▶ [Exercise directions]:
Locate every line in the entries below that contains the word "computer", and copy each of those lines out in full.

----------------------------------------

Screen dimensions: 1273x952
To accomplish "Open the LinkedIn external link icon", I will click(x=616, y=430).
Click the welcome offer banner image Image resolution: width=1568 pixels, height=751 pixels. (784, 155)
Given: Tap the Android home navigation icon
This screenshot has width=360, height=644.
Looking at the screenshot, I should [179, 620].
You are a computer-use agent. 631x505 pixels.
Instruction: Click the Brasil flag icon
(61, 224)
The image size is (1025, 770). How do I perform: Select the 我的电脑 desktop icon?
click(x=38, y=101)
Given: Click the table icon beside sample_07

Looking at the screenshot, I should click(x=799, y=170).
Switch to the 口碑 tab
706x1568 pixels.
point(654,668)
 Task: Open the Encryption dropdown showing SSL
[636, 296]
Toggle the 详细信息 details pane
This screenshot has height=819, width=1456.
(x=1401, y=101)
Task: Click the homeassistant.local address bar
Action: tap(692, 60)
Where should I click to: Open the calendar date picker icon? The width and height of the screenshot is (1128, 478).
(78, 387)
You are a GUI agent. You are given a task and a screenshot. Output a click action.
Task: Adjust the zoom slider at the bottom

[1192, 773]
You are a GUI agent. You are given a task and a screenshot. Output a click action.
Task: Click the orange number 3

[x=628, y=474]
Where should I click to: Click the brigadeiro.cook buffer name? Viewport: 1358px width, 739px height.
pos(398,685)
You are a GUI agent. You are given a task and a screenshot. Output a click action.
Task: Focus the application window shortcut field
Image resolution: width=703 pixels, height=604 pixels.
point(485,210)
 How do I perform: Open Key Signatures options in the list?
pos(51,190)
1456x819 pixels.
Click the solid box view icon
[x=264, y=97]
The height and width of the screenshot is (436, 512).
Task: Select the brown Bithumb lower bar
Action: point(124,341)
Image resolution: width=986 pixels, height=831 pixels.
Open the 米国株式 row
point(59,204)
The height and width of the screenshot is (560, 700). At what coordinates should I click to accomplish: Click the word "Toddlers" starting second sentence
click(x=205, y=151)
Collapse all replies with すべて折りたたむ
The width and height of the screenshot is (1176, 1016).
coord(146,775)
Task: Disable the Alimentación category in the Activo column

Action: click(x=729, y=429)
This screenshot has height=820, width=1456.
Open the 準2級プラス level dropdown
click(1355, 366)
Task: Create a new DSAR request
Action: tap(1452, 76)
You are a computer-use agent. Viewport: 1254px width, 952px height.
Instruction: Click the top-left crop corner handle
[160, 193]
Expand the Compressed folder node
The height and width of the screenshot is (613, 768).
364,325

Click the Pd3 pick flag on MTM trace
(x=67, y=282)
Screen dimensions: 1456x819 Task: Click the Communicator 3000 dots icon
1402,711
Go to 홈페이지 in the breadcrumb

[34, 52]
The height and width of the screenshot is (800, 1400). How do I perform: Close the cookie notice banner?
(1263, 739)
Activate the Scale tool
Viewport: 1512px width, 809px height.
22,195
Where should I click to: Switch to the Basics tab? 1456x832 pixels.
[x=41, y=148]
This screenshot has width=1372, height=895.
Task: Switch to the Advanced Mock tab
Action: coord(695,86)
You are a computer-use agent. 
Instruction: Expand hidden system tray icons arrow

----------------------------------------

▶ [Final result]:
You are a computer-use agent. 631x505 pixels.
You are a computer-use agent. Viewport: 1254px width, 952px height.
You are a computer-use agent. 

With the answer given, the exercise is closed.